## Problem
Report back each line of the records that contains the string "scrollbar".

Provided information START

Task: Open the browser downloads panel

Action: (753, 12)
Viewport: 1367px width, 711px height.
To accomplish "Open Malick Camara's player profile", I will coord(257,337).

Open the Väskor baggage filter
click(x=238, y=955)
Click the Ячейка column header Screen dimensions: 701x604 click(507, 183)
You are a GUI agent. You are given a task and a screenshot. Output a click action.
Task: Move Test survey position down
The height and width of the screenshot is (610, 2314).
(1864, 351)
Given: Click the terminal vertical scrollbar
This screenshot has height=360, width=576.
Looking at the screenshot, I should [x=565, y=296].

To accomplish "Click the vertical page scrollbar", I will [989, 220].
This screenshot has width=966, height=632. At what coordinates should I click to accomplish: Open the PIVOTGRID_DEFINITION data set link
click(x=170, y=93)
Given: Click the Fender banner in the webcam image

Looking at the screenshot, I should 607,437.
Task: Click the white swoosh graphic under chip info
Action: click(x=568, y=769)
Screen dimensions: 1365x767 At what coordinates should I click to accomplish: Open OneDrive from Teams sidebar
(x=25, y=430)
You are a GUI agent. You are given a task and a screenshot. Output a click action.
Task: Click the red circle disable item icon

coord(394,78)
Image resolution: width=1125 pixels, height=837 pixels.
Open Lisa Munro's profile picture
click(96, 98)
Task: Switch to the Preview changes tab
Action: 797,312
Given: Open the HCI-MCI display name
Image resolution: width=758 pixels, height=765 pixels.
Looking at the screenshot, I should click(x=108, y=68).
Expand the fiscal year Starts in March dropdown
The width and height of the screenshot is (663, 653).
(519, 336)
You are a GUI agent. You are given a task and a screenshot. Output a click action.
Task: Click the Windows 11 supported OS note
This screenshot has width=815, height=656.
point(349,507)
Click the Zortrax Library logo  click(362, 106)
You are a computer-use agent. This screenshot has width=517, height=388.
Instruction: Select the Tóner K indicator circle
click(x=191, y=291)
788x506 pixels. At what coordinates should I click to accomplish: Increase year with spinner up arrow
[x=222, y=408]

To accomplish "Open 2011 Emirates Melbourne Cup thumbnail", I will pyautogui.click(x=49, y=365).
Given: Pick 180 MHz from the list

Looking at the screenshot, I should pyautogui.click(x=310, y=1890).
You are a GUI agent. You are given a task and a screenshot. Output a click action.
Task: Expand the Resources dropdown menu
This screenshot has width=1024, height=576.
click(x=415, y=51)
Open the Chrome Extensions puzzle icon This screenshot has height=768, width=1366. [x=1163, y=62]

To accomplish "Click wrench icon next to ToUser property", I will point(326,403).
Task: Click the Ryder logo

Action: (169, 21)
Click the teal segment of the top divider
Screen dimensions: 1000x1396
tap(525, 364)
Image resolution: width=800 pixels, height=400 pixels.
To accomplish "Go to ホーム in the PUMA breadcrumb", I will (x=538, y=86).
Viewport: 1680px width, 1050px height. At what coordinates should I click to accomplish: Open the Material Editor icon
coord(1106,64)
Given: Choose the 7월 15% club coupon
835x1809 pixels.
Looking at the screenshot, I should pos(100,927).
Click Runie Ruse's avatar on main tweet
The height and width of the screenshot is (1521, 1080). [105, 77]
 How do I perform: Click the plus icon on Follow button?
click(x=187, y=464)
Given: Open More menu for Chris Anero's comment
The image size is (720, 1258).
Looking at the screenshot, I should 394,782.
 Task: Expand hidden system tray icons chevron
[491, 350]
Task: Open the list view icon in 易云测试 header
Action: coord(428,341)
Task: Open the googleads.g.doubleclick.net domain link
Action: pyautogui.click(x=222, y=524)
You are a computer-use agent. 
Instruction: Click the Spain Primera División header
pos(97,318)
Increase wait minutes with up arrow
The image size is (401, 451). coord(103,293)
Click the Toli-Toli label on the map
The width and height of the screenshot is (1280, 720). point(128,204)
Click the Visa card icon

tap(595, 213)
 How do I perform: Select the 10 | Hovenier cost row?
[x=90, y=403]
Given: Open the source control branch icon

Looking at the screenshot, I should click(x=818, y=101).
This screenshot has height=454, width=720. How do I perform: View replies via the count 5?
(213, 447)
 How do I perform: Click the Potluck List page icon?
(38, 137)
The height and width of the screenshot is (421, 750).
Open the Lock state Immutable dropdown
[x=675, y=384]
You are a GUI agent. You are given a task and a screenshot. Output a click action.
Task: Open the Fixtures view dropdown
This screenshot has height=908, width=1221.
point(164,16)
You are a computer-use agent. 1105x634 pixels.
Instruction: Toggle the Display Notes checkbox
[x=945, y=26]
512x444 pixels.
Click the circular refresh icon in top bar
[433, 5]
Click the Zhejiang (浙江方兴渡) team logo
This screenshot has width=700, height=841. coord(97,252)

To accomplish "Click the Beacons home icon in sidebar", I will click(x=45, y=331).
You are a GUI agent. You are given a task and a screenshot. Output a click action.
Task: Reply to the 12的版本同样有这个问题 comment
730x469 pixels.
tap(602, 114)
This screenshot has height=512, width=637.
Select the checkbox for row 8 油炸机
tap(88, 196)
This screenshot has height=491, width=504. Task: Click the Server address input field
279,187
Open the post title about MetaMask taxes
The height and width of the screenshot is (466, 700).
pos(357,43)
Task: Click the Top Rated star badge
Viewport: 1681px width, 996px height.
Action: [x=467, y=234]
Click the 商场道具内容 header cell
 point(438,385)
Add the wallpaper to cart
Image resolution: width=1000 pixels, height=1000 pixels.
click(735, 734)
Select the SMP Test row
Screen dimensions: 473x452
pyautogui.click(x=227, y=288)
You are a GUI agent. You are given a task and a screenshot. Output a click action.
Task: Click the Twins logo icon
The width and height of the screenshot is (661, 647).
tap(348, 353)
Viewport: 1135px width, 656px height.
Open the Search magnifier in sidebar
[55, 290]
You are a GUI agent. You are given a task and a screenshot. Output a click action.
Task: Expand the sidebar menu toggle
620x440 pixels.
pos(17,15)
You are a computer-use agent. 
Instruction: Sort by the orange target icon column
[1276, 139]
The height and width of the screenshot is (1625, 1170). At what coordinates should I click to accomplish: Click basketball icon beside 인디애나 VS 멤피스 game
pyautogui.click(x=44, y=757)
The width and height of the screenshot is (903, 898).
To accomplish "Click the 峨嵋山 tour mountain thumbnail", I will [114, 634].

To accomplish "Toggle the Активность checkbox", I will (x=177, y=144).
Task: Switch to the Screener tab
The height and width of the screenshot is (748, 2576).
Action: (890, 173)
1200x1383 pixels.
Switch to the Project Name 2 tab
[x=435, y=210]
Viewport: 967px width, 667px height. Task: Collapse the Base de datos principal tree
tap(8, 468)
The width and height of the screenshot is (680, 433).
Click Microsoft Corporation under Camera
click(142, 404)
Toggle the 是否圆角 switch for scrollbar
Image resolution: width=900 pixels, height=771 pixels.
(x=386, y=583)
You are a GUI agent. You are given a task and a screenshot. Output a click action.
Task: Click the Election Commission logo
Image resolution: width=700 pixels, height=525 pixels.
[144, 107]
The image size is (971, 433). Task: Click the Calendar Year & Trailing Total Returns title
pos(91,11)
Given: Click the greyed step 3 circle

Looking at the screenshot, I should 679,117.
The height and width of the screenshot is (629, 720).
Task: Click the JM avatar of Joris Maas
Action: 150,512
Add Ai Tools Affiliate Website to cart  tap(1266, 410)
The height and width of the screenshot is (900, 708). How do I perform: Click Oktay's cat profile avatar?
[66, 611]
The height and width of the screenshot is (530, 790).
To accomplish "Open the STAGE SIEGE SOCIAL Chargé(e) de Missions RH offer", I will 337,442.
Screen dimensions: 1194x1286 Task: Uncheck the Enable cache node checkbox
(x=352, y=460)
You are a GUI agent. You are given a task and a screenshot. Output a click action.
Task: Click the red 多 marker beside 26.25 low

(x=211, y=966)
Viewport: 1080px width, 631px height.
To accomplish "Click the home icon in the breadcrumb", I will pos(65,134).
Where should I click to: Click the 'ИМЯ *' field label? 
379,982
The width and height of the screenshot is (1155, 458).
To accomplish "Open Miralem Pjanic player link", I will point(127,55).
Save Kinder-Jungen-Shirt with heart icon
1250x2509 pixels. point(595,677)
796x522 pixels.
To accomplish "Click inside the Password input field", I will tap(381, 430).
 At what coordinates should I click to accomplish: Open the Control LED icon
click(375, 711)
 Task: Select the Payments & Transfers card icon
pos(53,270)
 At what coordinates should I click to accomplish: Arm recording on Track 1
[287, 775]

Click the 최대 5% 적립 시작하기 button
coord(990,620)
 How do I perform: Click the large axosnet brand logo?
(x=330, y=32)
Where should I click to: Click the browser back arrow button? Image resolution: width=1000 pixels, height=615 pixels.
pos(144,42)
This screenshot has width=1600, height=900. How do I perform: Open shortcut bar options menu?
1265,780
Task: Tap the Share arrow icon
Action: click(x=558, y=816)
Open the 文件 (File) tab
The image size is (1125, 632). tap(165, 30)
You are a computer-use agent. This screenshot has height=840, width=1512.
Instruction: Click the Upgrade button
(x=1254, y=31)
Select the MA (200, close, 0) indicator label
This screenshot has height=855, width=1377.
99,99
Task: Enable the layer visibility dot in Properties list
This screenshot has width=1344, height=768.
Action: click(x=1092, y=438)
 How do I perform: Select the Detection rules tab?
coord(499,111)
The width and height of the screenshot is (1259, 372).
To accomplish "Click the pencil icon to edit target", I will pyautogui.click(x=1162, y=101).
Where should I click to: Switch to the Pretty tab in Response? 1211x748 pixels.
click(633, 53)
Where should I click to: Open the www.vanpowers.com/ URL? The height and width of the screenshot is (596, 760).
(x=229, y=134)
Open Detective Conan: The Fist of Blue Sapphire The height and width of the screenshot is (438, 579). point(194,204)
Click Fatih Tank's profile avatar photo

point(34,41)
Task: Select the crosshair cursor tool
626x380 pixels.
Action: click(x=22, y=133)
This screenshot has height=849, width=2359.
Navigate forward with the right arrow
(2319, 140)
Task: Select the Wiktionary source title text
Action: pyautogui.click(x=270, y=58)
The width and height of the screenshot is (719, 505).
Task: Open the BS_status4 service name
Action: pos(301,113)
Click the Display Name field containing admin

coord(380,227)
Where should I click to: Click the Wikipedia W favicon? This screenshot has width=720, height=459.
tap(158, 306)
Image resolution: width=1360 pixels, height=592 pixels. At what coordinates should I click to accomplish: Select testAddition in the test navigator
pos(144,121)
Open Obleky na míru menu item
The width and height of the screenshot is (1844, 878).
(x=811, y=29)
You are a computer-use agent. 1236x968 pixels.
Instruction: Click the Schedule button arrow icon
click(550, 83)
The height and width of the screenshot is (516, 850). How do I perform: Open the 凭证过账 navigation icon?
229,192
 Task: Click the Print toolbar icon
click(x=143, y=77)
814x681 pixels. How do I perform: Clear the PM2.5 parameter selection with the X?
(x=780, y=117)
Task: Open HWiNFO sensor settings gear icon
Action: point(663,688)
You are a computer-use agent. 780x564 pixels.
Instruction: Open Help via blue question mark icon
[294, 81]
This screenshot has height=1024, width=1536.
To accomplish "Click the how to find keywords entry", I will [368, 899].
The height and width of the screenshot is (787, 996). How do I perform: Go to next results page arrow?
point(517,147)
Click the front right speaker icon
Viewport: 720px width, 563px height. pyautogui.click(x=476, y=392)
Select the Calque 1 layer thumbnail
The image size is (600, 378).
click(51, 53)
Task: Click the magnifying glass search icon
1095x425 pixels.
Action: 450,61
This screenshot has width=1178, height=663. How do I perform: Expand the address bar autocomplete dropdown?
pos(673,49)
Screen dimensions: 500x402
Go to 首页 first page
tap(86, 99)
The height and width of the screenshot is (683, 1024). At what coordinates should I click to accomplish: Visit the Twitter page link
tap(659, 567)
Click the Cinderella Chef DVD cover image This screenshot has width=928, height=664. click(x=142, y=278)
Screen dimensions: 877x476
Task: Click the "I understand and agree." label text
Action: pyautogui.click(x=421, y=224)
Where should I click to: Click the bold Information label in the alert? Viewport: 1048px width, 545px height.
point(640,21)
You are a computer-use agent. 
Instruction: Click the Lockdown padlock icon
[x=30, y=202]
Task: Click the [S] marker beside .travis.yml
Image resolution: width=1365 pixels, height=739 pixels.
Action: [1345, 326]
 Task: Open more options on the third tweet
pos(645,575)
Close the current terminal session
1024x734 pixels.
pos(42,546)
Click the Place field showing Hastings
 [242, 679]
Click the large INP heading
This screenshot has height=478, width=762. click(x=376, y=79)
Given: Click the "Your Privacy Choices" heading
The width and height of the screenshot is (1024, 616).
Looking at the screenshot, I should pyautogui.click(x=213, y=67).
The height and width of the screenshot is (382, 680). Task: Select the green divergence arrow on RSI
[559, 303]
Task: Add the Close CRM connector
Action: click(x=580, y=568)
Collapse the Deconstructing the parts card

Provided information END

## Solution for this problem
Given: Click the terminal vertical scrollbar
To accomplish "Click the vertical page scrollbar", I will [989, 220].
Toggle the 是否圆角 switch for scrollbar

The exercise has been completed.